Reproduce exactly the lines below, from the first through the one containing "Task: Collapse the", and nothing more.

━━━━━━

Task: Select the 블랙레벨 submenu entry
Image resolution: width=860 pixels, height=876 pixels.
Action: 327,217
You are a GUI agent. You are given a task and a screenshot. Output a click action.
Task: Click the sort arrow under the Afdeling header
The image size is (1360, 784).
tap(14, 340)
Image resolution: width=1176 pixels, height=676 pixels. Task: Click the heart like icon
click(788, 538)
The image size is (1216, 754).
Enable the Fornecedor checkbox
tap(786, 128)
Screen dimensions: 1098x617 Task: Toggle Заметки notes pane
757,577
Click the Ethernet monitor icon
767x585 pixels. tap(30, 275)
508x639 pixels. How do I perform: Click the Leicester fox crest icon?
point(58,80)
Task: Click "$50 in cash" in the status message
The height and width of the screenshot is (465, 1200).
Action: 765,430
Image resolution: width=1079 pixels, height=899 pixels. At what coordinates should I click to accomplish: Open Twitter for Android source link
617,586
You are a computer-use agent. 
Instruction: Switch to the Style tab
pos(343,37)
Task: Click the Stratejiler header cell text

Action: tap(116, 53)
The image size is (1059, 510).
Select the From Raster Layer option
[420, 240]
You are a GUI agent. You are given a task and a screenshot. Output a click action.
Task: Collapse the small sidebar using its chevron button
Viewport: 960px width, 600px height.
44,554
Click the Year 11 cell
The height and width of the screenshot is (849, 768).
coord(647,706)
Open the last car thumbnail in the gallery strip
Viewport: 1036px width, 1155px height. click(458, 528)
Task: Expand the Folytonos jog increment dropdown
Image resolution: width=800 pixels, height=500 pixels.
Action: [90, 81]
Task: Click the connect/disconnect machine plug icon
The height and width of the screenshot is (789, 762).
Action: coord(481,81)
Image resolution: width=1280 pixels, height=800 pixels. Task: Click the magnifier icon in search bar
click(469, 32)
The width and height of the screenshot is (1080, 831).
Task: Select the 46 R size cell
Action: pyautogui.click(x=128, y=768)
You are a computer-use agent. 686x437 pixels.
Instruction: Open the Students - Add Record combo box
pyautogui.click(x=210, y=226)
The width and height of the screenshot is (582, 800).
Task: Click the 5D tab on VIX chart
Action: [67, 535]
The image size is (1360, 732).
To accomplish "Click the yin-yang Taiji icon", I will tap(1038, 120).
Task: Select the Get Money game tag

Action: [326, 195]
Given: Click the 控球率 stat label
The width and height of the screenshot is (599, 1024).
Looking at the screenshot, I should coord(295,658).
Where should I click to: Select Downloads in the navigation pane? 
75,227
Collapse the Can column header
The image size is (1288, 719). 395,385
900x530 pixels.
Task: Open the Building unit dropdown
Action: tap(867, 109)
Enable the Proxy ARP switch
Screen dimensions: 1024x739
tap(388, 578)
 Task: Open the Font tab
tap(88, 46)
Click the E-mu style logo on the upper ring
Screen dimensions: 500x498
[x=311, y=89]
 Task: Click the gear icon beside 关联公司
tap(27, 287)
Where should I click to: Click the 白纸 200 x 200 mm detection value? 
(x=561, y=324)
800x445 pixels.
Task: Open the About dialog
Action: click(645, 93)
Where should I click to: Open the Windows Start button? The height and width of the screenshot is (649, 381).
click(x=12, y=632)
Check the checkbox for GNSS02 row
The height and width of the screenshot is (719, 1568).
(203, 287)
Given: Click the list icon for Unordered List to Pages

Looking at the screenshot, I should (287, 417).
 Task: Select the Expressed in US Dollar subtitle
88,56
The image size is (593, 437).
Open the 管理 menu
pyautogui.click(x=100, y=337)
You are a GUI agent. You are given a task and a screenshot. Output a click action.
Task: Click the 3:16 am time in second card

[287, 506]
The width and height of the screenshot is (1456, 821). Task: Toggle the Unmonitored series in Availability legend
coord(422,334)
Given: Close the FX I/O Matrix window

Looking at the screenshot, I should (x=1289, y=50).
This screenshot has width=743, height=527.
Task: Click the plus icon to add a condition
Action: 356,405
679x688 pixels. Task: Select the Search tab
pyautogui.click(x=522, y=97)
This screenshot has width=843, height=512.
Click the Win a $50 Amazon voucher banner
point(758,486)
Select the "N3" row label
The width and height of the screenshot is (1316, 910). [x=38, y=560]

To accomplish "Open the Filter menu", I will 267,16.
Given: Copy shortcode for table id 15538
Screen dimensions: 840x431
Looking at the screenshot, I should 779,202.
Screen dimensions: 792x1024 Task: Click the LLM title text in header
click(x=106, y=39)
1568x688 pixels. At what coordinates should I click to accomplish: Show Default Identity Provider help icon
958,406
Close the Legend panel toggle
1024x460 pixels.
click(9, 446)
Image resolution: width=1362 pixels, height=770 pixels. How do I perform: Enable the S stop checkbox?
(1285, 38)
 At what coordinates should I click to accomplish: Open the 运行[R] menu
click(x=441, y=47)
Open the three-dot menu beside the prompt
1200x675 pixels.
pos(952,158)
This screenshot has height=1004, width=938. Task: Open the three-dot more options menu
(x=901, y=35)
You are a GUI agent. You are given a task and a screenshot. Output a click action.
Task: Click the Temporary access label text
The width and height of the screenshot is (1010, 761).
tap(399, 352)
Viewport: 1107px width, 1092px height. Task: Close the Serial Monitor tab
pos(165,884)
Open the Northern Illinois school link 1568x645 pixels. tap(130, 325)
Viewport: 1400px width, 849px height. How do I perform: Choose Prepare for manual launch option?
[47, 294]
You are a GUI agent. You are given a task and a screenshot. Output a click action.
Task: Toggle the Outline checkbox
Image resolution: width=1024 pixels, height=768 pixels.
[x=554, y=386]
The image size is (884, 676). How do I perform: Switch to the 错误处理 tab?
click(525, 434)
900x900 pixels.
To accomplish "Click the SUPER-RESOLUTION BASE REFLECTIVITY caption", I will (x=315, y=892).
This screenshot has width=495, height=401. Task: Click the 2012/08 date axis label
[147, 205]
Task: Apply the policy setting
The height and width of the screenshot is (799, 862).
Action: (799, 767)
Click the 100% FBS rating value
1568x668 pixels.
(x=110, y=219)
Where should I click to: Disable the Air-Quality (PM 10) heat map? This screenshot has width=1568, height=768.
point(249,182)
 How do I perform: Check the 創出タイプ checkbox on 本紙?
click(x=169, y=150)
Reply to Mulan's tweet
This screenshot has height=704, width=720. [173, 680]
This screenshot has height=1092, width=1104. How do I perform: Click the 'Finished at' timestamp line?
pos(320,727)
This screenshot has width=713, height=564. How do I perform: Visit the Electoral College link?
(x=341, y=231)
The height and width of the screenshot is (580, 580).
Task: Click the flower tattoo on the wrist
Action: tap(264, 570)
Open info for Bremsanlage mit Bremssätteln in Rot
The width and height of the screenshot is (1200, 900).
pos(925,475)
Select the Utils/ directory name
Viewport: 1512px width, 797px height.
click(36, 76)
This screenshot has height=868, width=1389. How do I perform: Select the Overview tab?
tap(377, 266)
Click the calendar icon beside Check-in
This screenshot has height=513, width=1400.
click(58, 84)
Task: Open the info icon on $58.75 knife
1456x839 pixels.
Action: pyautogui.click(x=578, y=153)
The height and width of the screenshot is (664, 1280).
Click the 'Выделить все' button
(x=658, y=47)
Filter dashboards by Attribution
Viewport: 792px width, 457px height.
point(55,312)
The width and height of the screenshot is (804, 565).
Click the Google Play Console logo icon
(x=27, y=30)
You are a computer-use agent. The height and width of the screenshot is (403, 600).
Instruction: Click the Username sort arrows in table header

━━━━━━

## [RESULT]
Task: Select the 블랙레벨 submenu entry
Image resolution: width=860 pixels, height=876 pixels.
Action: 327,217
You are a GUI agent. You are given a task and a screenshot. Output a click action.
Task: Click the sort arrow under the Afdeling header
The image size is (1360, 784).
tap(14, 340)
Image resolution: width=1176 pixels, height=676 pixels. Task: Click the heart like icon
click(788, 538)
The image size is (1216, 754).
Enable the Fornecedor checkbox
tap(786, 128)
Screen dimensions: 1098x617 Task: Toggle Заметки notes pane
757,577
Click the Ethernet monitor icon
767x585 pixels. tap(30, 275)
508x639 pixels. How do I perform: Click the Leicester fox crest icon?
point(58,80)
Task: Click "$50 in cash" in the status message
The height and width of the screenshot is (465, 1200).
Action: 765,430
Image resolution: width=1079 pixels, height=899 pixels. At what coordinates should I click to accomplish: Open Twitter for Android source link
617,586
You are a computer-use agent. 
Instruction: Switch to the Style tab
pos(343,37)
Task: Click the Stratejiler header cell text

Action: tap(116, 53)
The image size is (1059, 510).
Select the From Raster Layer option
[420, 240]
You are a GUI agent. You are given a task and a screenshot. Output a click action.
Task: Collapse the small sidebar using its chevron button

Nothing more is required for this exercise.